As long as Nonparty 2 is deemed to have concluded a sales contract for the apartment of this case under his name after being entrusted with the name of the buyer in the name of the buyer, and completed the registration of ownership preservation, Nonparty 2’s implementation of the registration procedure for ownership transfer to the Defendant at the request of Nonparty 1, the title truster, was conducted by Nonparty 2 in the course of restoring the real name of registration, and thus, it cannot be deemed to constitute a fraudulent act (Supreme Court Decisions 2001Da1157 Decided May 8, 2001; 95Da1965 Decided September 20, 196).

[Plaintiff-Appellant] asserted that the title trust agreement entered into between Nonparty 2 and Nonparty 1 is effective in itself, and that the title trust agreement entered into between Nonparty 2 and Nonparty 1 is null and void.

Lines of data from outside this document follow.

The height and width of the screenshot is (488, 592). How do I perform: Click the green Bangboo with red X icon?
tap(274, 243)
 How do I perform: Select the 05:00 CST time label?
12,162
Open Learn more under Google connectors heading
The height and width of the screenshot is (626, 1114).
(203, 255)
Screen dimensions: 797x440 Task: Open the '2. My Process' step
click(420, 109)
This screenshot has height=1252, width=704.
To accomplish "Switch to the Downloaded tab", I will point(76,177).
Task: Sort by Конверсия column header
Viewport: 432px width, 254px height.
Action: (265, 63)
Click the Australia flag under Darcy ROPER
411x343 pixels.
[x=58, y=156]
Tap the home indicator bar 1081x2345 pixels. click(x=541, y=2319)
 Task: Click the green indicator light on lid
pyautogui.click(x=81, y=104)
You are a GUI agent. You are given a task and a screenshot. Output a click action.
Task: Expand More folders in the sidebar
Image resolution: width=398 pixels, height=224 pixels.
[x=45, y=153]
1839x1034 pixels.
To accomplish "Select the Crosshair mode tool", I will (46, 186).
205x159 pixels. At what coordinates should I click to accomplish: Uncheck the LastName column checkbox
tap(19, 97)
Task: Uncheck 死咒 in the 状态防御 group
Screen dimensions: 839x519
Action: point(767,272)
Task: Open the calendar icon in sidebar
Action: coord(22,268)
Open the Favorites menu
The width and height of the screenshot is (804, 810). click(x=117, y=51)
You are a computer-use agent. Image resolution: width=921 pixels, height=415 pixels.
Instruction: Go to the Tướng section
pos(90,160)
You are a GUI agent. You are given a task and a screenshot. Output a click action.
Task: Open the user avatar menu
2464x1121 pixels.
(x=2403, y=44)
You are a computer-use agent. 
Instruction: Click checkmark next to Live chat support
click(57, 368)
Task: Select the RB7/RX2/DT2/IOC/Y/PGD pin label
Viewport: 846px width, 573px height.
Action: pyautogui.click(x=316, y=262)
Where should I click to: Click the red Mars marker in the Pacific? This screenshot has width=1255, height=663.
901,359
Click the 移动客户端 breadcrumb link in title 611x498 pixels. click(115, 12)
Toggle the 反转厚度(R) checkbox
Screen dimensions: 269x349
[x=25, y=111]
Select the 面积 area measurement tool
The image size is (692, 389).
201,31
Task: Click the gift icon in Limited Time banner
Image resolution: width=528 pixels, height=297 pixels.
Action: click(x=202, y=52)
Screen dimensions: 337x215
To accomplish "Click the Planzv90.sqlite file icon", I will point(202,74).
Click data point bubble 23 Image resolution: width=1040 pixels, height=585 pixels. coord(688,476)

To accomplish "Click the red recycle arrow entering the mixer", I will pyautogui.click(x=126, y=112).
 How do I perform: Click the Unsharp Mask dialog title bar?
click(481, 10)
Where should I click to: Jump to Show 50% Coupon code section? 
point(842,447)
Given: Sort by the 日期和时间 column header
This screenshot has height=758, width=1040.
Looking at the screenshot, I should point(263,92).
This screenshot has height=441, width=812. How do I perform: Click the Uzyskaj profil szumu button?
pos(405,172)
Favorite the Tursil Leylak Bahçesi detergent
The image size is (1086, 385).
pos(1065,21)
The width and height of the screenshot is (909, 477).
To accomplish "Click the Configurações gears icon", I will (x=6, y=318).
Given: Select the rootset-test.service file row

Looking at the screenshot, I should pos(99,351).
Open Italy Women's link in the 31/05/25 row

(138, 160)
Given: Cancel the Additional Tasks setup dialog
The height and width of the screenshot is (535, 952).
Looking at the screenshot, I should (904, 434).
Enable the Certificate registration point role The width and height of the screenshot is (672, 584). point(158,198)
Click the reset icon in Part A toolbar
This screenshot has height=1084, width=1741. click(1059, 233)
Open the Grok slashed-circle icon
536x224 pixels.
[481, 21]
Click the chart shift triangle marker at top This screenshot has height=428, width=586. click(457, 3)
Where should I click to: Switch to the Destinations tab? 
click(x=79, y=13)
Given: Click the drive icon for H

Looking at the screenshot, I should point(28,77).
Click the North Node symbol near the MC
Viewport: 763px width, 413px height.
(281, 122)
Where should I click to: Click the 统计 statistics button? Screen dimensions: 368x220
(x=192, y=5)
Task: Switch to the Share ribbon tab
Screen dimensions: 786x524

Thus, although Articles 3 and 4 of the Act on the Registration of Real Estate under Actual Titleholder's Name did not provide for preventing the title trustor from reverting ownership to the title trustor (Supreme Court Decision 2000Da21123 Decided December 26, 2002), it appears that Nonparty 1 entered into the contract title trust agreement with Nonparty 2 and the said association could not know the existence of the title trust agreement, it constitutes unjust enrichment by Nonparty 2, and thus, Nonparty 2 is obligated to return the apartment's ownership as unjust enrichment by Nonparty 1, and thus, it cannot be accepted as a result of the obligee's collusion with other creditors, except for the case where the obligor redeems the debt to the non-party 2, as long as it appears that the other party to the contract did not have been able to obtain the title trust agreement from the said association.

In this case, it seems that Nonparty 1 trusted the name of Nonparty 2 to Nonparty 1, because Nonparty 1 could not become a partner of the above union, was entitled to the right to the apartment sold to Nonparty 2 after having Nonparty 1 become a partner of the above union. However, even if the title trust agreement between Nonparty 1 and Nonparty 2 is null and void, the agreement that Nonparty 1 and Nonparty 2 agreed to receive the right to the right to the title trust agreement remains a valid obligatory agreement, and as long as Nonparty 2 appears to have paid the debt according to the principal of the said debt, it shall not be deemed a fraudulent act.

3. Conclusion

Thus, the plaintiff's claim on the premise that the non-party 2 completed the registration of ownership transfer to the defendant constitutes a fraudulent act is dismissed.